WRITTEN PROBLEM:
Lay out the lines as a numbered list, skipping blank lines, starting at the line that contains "Click the Italian flag next to VIVIANI Elia" and ending with the last line of the rows. Leave the pictures out of your answer.

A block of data

┄┄┄┄┄┄┄┄┄┄

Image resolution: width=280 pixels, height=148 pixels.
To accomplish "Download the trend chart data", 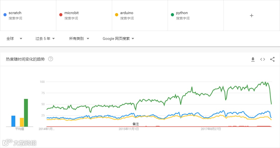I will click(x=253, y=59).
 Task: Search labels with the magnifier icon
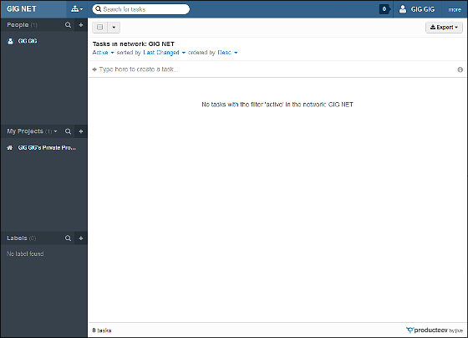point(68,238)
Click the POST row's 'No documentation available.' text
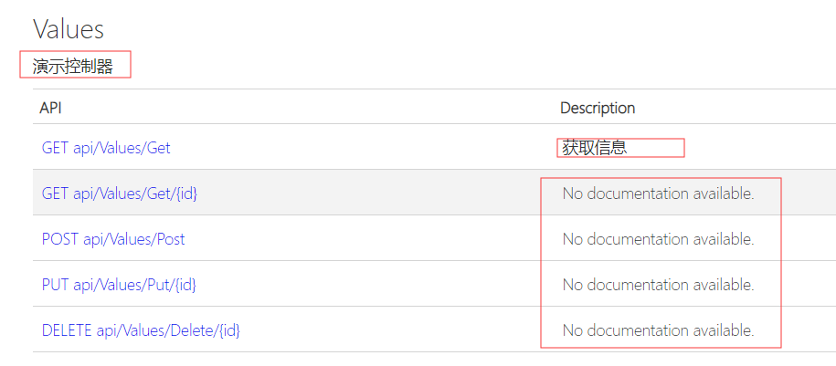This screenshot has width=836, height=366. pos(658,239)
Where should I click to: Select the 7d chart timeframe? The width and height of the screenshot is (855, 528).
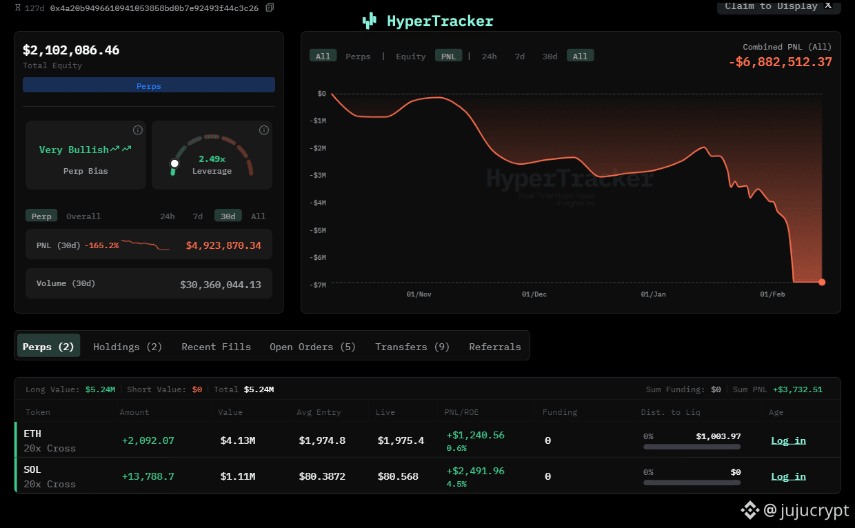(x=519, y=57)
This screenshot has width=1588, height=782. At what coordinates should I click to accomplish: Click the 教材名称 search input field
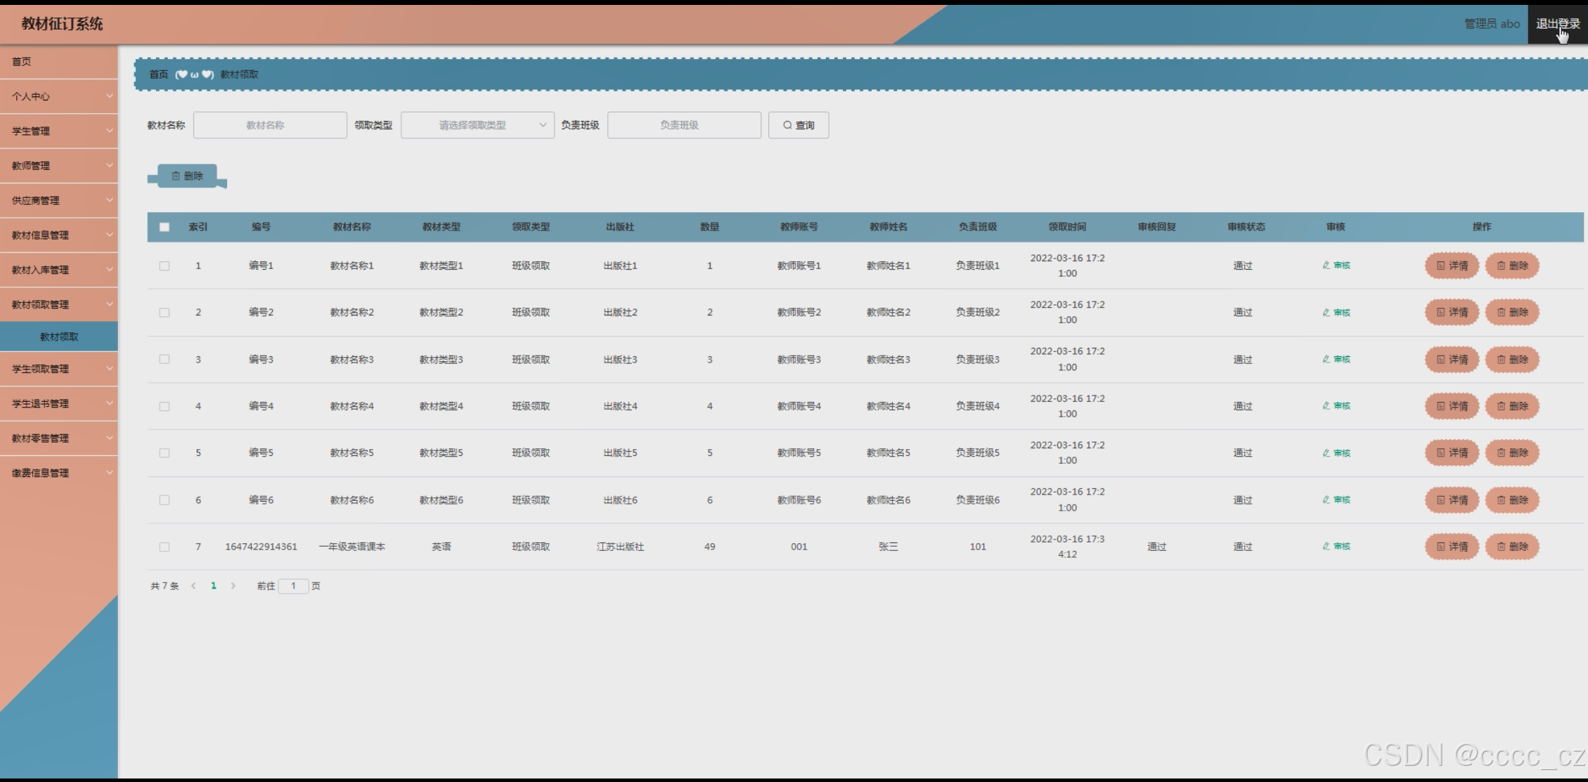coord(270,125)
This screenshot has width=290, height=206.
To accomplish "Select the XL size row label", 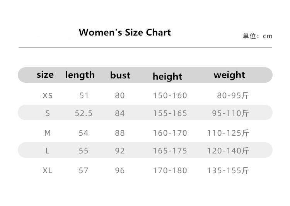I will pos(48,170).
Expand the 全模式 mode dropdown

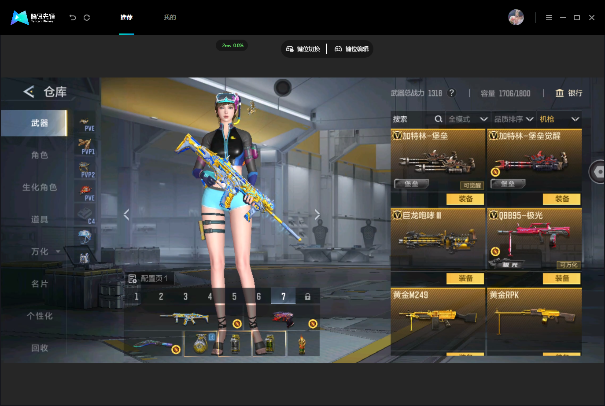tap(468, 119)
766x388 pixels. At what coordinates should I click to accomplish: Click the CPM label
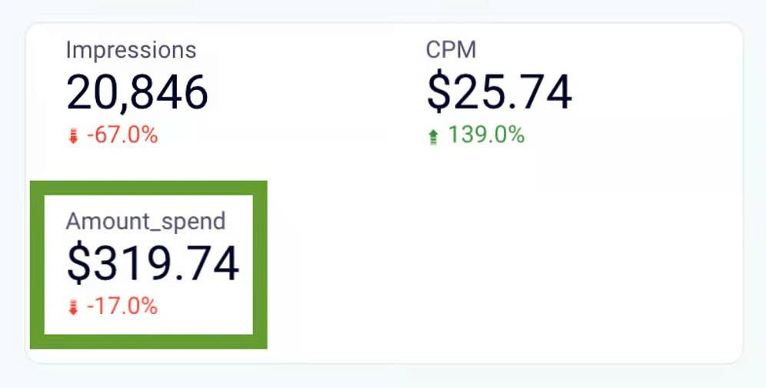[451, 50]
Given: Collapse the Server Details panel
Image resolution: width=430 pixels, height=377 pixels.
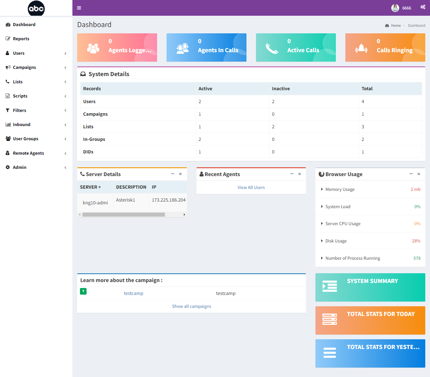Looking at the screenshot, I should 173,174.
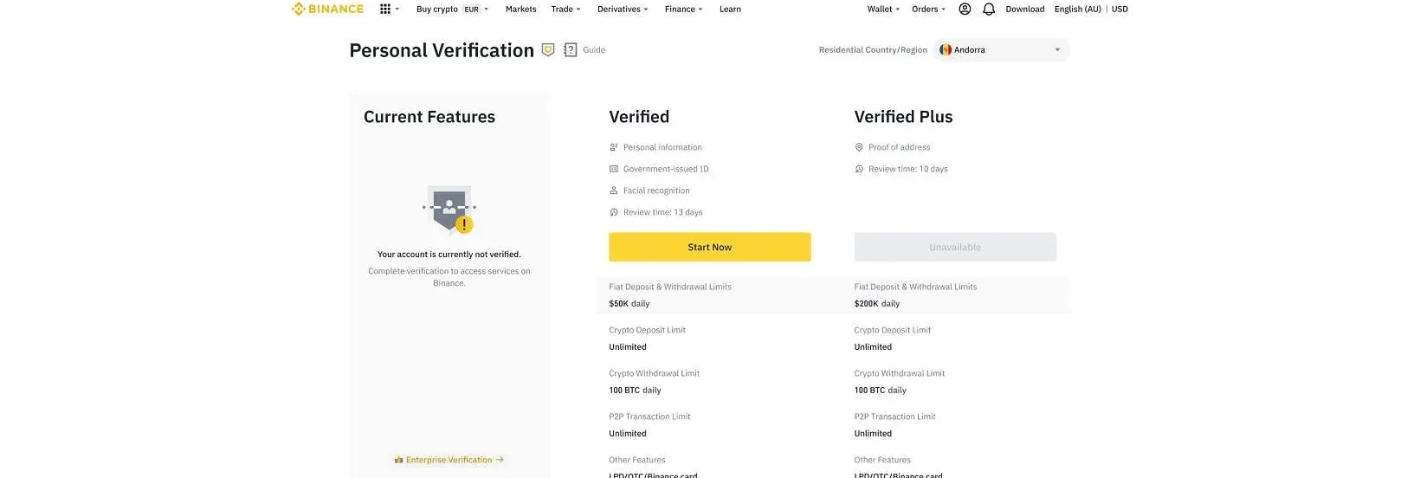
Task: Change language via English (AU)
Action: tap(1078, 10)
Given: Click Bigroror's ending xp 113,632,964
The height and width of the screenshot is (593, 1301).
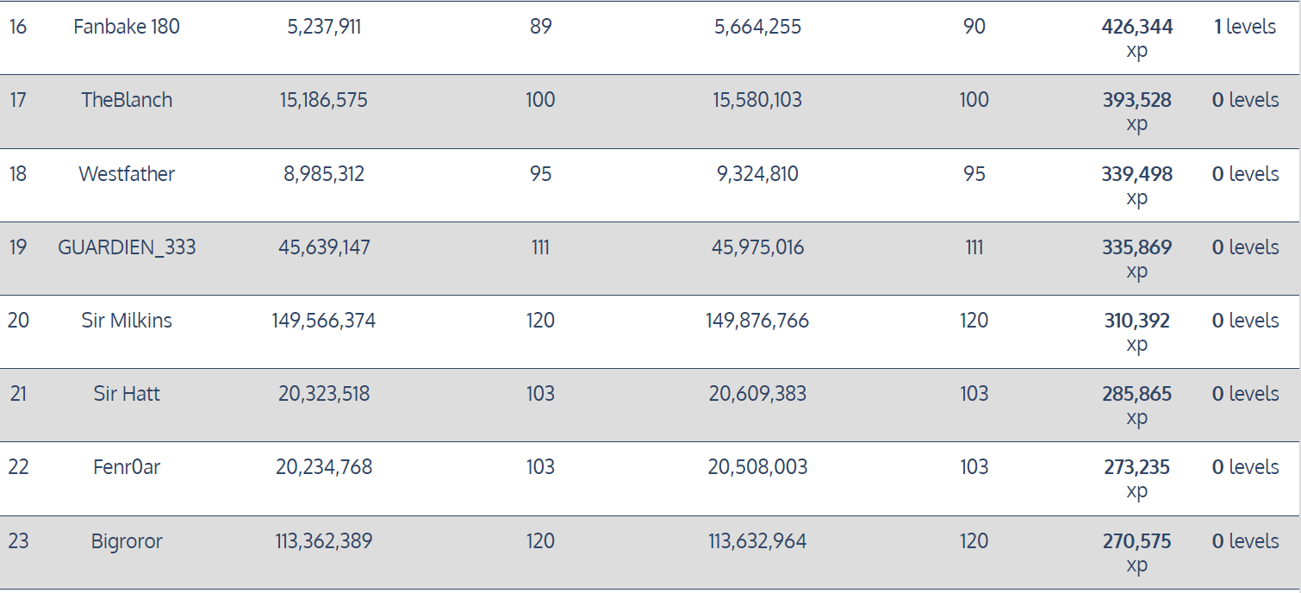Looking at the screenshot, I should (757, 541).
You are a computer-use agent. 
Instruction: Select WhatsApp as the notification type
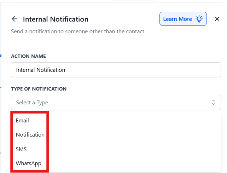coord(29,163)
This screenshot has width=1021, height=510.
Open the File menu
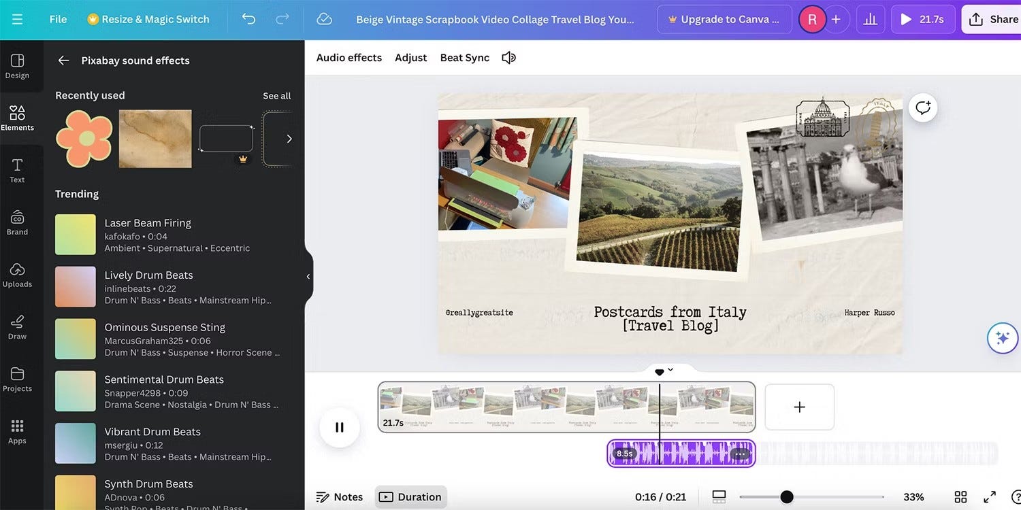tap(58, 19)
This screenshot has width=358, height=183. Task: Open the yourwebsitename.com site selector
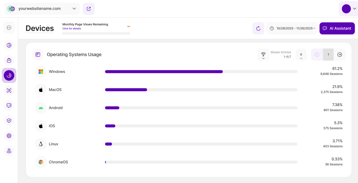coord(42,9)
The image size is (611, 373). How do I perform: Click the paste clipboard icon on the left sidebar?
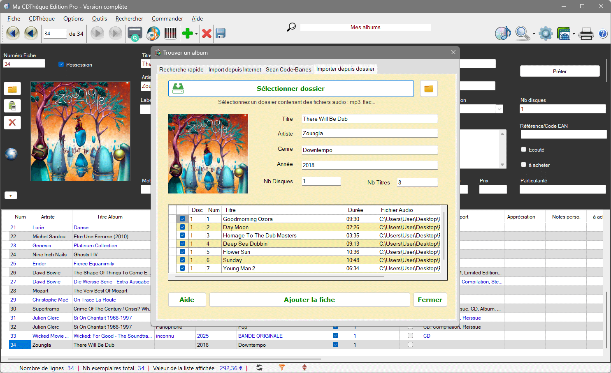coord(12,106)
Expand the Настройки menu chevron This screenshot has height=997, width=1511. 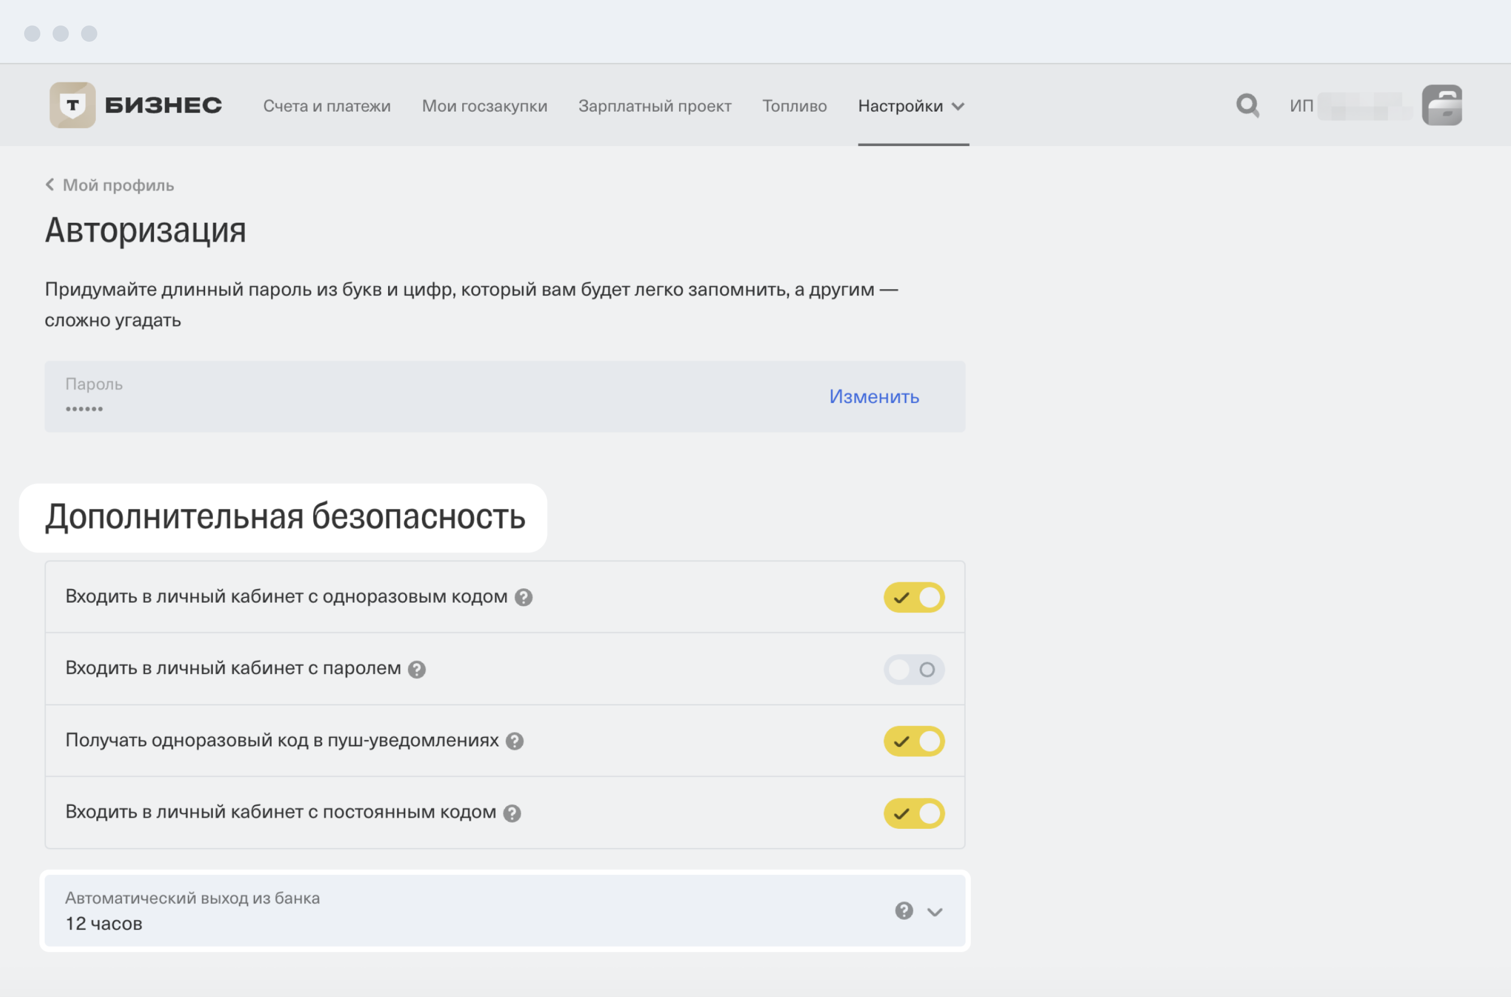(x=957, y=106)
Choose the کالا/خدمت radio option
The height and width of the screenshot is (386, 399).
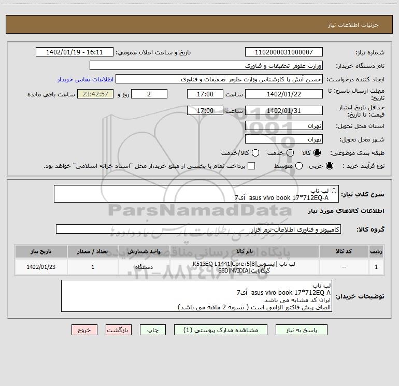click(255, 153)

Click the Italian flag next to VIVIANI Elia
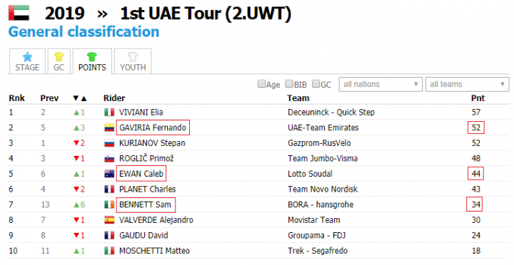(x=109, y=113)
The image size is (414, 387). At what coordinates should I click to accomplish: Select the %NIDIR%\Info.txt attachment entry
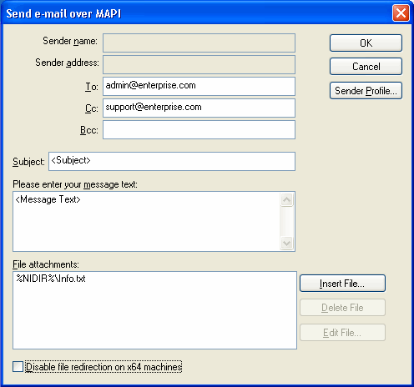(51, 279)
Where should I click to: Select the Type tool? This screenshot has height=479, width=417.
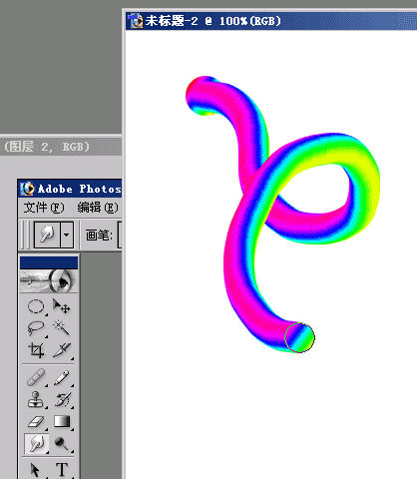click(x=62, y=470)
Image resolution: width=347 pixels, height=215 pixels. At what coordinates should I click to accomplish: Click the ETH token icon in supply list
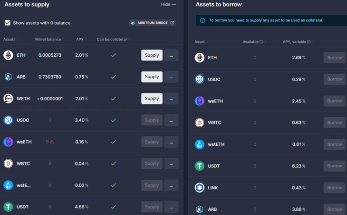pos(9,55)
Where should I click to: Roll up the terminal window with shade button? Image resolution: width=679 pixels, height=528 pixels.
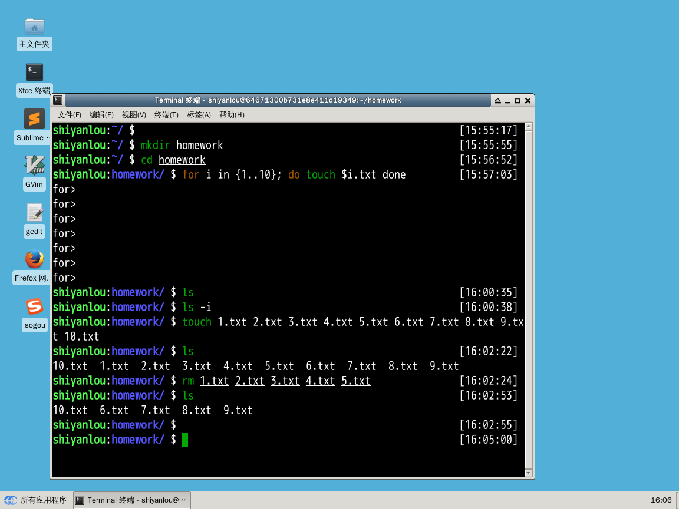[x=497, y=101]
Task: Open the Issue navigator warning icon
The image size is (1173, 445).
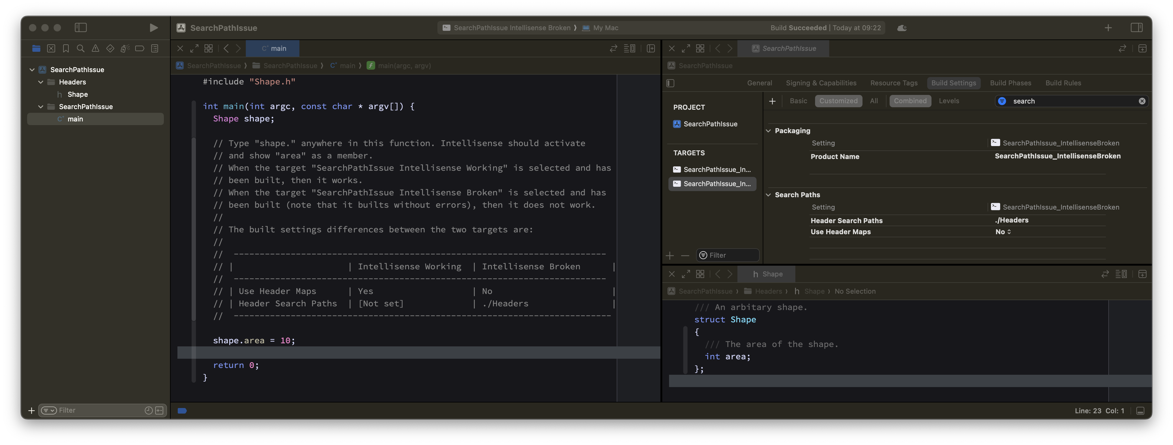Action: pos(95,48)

┄┄┄┄┄┄┄┄┄┄

EXERCISE RESPONSE:
1. Click the Italian flag next to VIVIANI Elia
2. (x=109, y=113)
3. The image size is (414, 387). At what coordinates should I click to accomplish: Select the %NIDIR%\Info.txt attachment entry
4. (51, 279)
5. Where should I click to: Select the Type tool? This screenshot has height=479, width=417.
6. click(x=62, y=470)
7. Image resolution: width=347 pixels, height=215 pixels. At what coordinates should I click to accomplish: Click the ETH token icon in supply list
8. pos(9,55)
9. Where should I click to: Roll up the terminal window with shade button? Image resolution: width=679 pixels, height=528 pixels.
10. [x=497, y=101]
11. Task: Open the Issue navigator warning icon
12. The image size is (1173, 445).
13. Action: pos(95,48)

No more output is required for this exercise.